The oldest and still dominating method for drying timber and other wooden products is to place the products in a chamber through which heated air does continuously pass. The warm air flows past the external surfaces of the products and absorbs therefrom moisture which then leaves the chamber together with the air. Accordingly, that method can be defined as a continuous process in an open circuit. It suffers from several disadvantages and limitations, the most important of which are the following ones.
The wooden products are dried by heat conduction in the way that the surface layer is first dried. The drying process does then, at a gradually lower rate, proceed towards the center of each product. This is disadvantageous for several reasons. The drying occurs very slowly, primarily because wood is a very bad heat conductor. In addition thereto, the slow removal of moisture is accentuated by the direction of the moisture gradient. The reason for this is that the drying of the surface layers results in a shrinking, a reduction of the distance between the wood fibres and, hence, in a corresponding restriction of the passages through which the moisture can migrate outwards. This effect is differently pronounced in different sorts of wood and, in many cases, it is accompanied by cracking in the surface layers. For that reason some sorts of wood cannot at all be dried by forced air circulation; instead they require that the drying takes place during a very extended period of time, in extreme cases several years. Due to the fact that the drying occurs in a completely open system the content of excess heat in the air leaving the chamber cannot be used or, stated in other words, the efficiency of the method is very low.
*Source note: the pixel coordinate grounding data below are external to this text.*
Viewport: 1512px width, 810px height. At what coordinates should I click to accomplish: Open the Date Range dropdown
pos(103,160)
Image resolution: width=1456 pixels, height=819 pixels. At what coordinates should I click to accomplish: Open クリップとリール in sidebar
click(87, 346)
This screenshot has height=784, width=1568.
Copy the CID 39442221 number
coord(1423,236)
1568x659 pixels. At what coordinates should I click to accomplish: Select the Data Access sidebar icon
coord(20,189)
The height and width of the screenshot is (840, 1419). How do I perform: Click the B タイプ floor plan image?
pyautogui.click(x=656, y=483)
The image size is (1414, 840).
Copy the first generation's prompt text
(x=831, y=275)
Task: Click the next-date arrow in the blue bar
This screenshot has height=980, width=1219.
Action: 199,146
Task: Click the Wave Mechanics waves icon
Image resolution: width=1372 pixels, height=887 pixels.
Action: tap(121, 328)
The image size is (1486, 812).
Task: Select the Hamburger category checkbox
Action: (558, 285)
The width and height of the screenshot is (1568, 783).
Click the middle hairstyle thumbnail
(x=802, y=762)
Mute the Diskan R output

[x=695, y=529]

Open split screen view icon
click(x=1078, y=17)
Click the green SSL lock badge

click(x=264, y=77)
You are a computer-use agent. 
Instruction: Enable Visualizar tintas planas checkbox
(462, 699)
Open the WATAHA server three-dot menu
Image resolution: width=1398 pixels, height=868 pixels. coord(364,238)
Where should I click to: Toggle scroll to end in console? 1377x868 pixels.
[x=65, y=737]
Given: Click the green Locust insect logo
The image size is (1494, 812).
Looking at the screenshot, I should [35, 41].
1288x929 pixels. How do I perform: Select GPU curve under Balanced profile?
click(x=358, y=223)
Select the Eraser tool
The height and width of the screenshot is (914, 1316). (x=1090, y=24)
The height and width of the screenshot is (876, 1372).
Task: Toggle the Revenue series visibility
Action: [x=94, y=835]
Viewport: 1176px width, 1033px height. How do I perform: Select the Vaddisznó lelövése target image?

In an effort to avoid that the drying will start at the external surface and then progress inwardly and require long time there has, during the latest years, also been applied another method. According to that method the article to be dried is placed between a pair of electrodes connected to a high-frequency generator. As is well-known, disregarding the edge effects which in this context are completely negligible, the useful electrical field is only present in the space between the electrodes. This means that, for practical and economical reasons, the usefulness of that method is limited to articles the shapes of which are suitable for high-frequency drying and the dimensions of which are relatively small. A third condition is that the articles must be manufactured in long series. This applies to e.g. components used in the furniture industry. Another factual circumstance, also limiting the usefulness of that prior art method, is the low capacity of wood to absorb HF energy. This often results in electrical flash-overs caused by the high electrode voltage necessary. A still further requirement implies that practically no variations in the cross-sectional area of the products can be permitted since, otherwise, they are not dried homogenously and subject to damages by cracking and the like. Accordingly, it is difficult to control such a drying process and it is obvious that it cannot be used for drying logs and the like.